━━━ EXTRACT

Might be a lighting effect, though the difference between the
adjacent shaded and lit up areas is a bit sharper than I would have
expected. Note a similar effect on the far right side of the young
lady standing up on the right side. She also has a lighter strip on
the outer edge of her costume, but the contrast appears less sharp.
In her case, it appears more like a lighting effect (IMHO).

 The last thing that didn't look quite right to me is the shading on
the costume of the young lady sitting on the pedestal. While all of
the others appear to be wearing a satin like material that provides a
nice, reflective sheen, hers does not. Perhaps it's just that the
material of her costume is made of a different material (velour
perhaps?). Or perhaps it's just an oddity of lighting, but it just
does not look quite right. More blotchy than it should (again IMHO).

--
Rick Simon

 
 
 

Histogram Question

Post by Uni » Thu, 18 Apr 2002 05:42:09


Rick, I'm a little short on time, and I'll address your other comments
later. However, I just wanted to give you a BIG THANK YOU for the
selective type Histogram tip!!! It works!! :)

John



> > I understand what you said. What bothered me though, was just a
> > MINOR adjustment of the Low end caused these gaps, or notches, to
> > appear.

>  It's all in perceptions. Let's say you have a 10' tall privacy fence
> along one side of a yard. Let's also say it's comprised of 256
> vertical boards, each one painted black. Now, back off 1/4 mile (1/2
> km for our metric friends) and look at the fence. You can see the
> fence, you may even notice that it appears to have a vertical texture
> of some type, but pick out the individual boards? Not likely, unless
> you have the eyes of an eagle.

>  Now, without moving anything else, have someone remove every 25th
> board from that fence and replace it with a white board. That means
> that 10 white "gaps" will suddenly appear in that fence. I guarantee
> that you'll be able to see them quite well. They'll really stand out.

━━━━━━

- SET OF TASKS
(a) Answer these questions about the forum excerpt:
(i) What material does the writer suggest the costume of the young lady on the pedestal might be made of?
(ii) How many vertical boards make up the fence in the example?
(iii) How many white "gaps" appear after every 25th board is replaced?
(b) Rewrite the part of the forum excerpt starting with "Histogram Question" and going on through "It works!! :)", putting "trick" in place of "tip".
(c) According to the forum excerpt, why does the shading on the costume of the young lady sitting on the pedestal not look right to the writer?

━━━ COLLECTED MATERIAL

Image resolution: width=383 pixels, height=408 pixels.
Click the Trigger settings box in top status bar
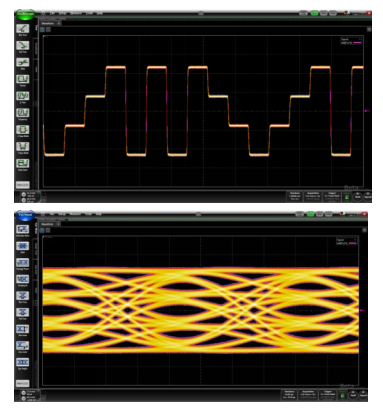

━━━━━━

- THE ANSWERS
(a)
(i) Velour
(ii) 256
(iii) 10

(b)
Histogram Question

Post by Uni » Thu, 18 Apr 2002 05:42:09


Rick, I'm a little short on time, and I'll address your other comments
later. However, I just wanted to give you a BIG THANK YOU for the
selective type Histogram trick!!! It works!! :)

(c) The others all appear to wear a satin-like material with a nice, reflective sheen, but her costume lacks that sheen. It looks more blotchy than it should.